Governance Advisor to the President of Afghanistan
- Incumbent
- Assumed office 2012

Personal details
- Born: 9 January 1955 (age 71) Barikot, Kabul, Afghanistan
- Party: Afghan Mellat
- Alma mater: Faculty of Law, Kabul University, 1978

= Ghulam Jilani Popal =

Ghulam Jelani Popal (born 9 January 1955), commonly known as Jelani Popal, is an Afghan politician and civil servant. He was appointed governance advisor to the President of Afghanistan in 2012. From September 2007 to December 2010 he served as the first Director General of the Independent Directorate of Local Governance (IDLG) in Afghanistan. Between 2003 and 2005, following the collapse of the Taliban regime and the establishment of the new Afghan government, Popal served as deputy minister for customs and revenue in the Ministry of Finance.

== Early life ==
Popal was born in the Barikot neighborhood of Kabul, Afghanistan, where his forefathers settled during the reign of Timur Shah Abdali when the Afghan capital was moved from Kandahar to Kabul. He attended Habibia High School and graduated from the Faculty of Law at Kabul University in 1978.

==Career==
Between 1982 and 1989, Popal worked in Pakistan as a program officer for the Salvation Army Refugee Assistance Program. In 1990 he founded the Afghan Development Association, which he managed until 2000. He was also one of the seven founding directors of Afghan Health and Development Services (AHDS). Between 1995 and 1999 he represented Afghan civil society at the United Nations.

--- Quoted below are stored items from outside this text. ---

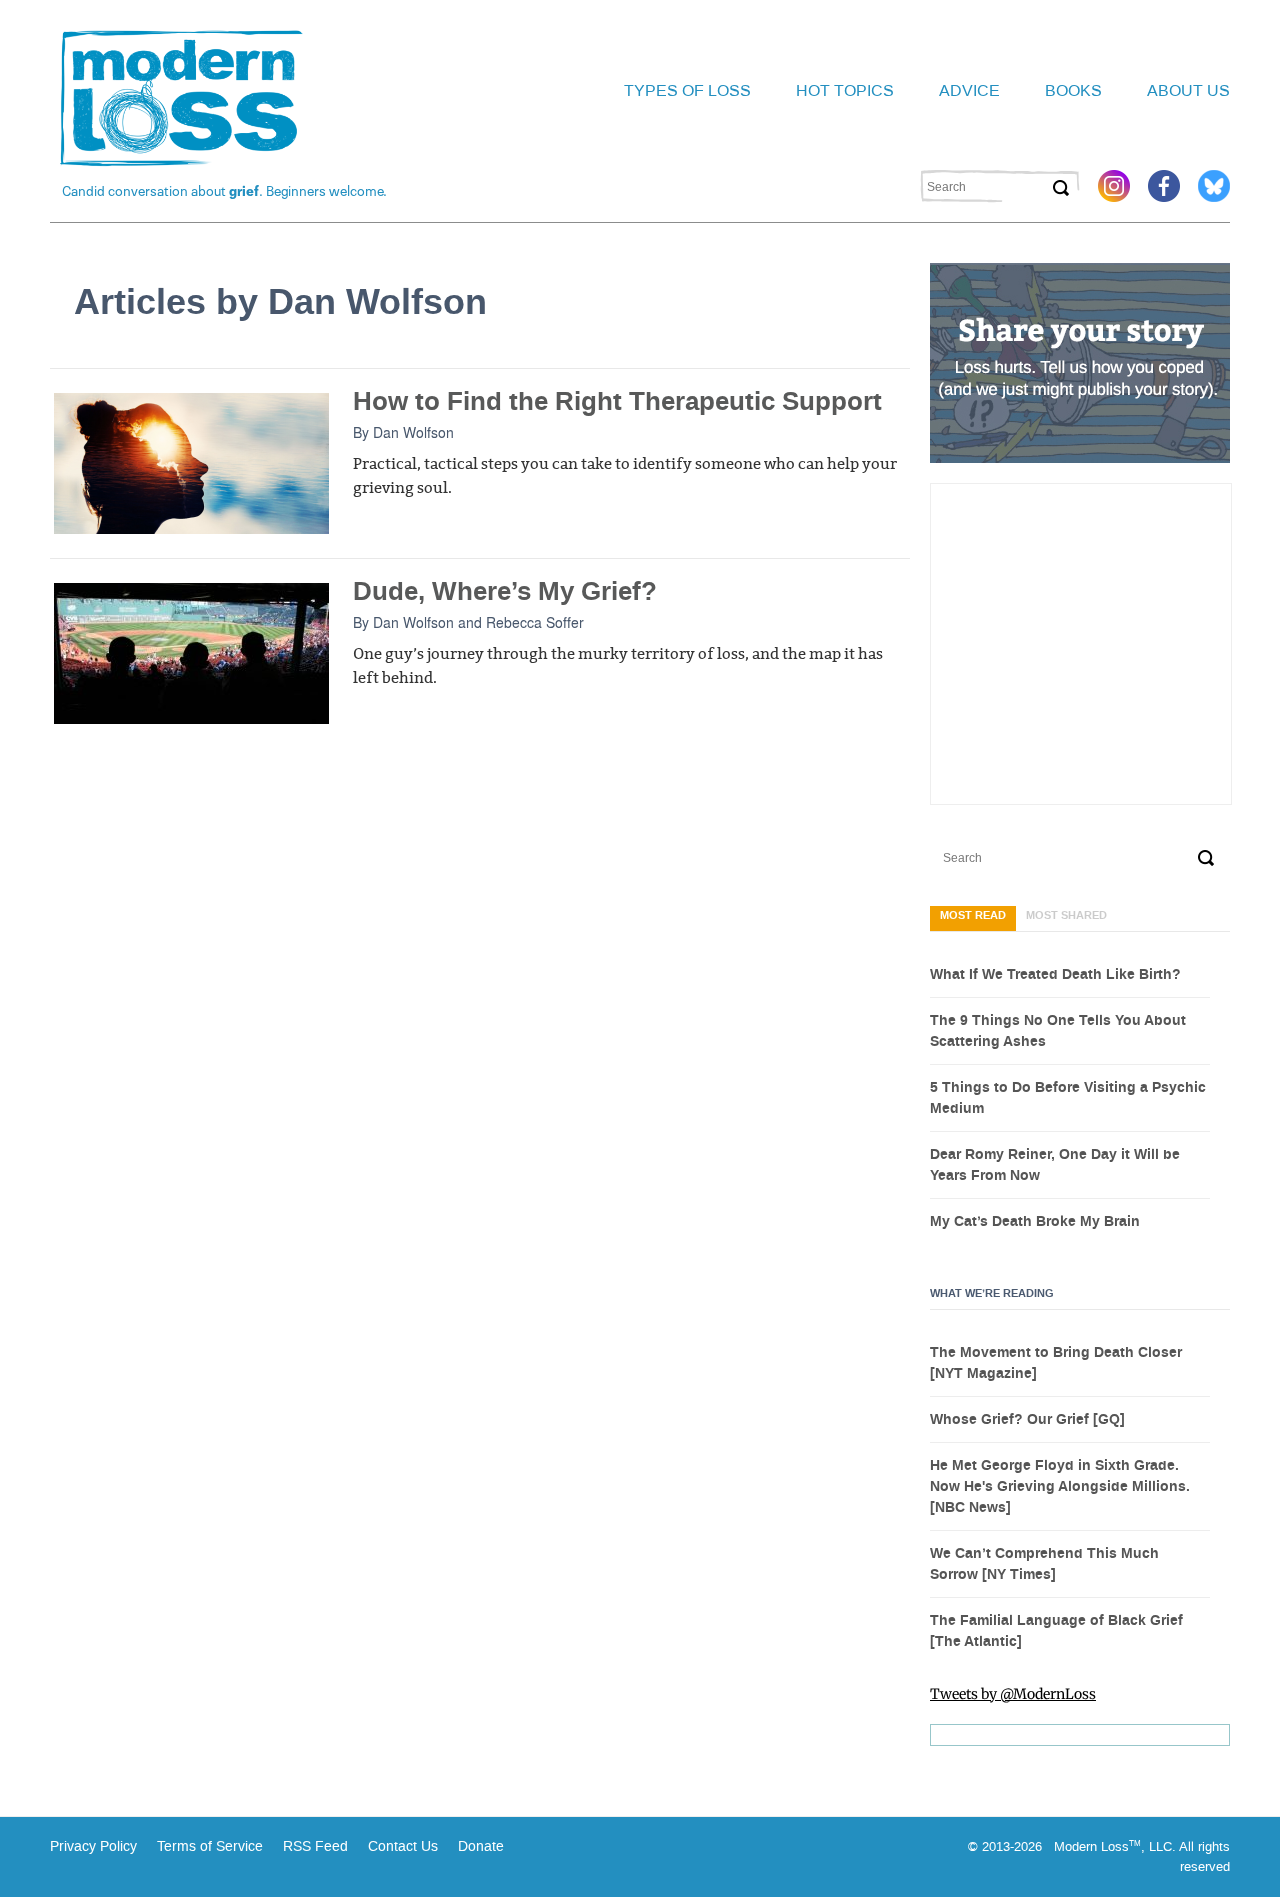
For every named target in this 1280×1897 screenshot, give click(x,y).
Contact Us (403, 1846)
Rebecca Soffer (535, 622)
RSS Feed (315, 1846)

From 2000 to 2003, Popal worked in the United States as a senior social worker for San Joaquin County, California. After returning to Afghanistan, he served between 2003 and 2005 as deputy minister for customs and revenue in the Ministry of Finance. In September 2007, Popal was appointed the first Director General of the Independent Directorate of Local Governance (IDLG), a post he held until December 2010. In 2012, he was appointed governance advisor to the President of Afghanistan.

Popal has attended management and development courses in Europe and the United States and is fluent in English, Pashto, Dari, and Urdu.

== Political affiliation ==

Popal has been associated with the Afghan Social Democratic Party (Afghan Mellat), in which he has served as a vice president.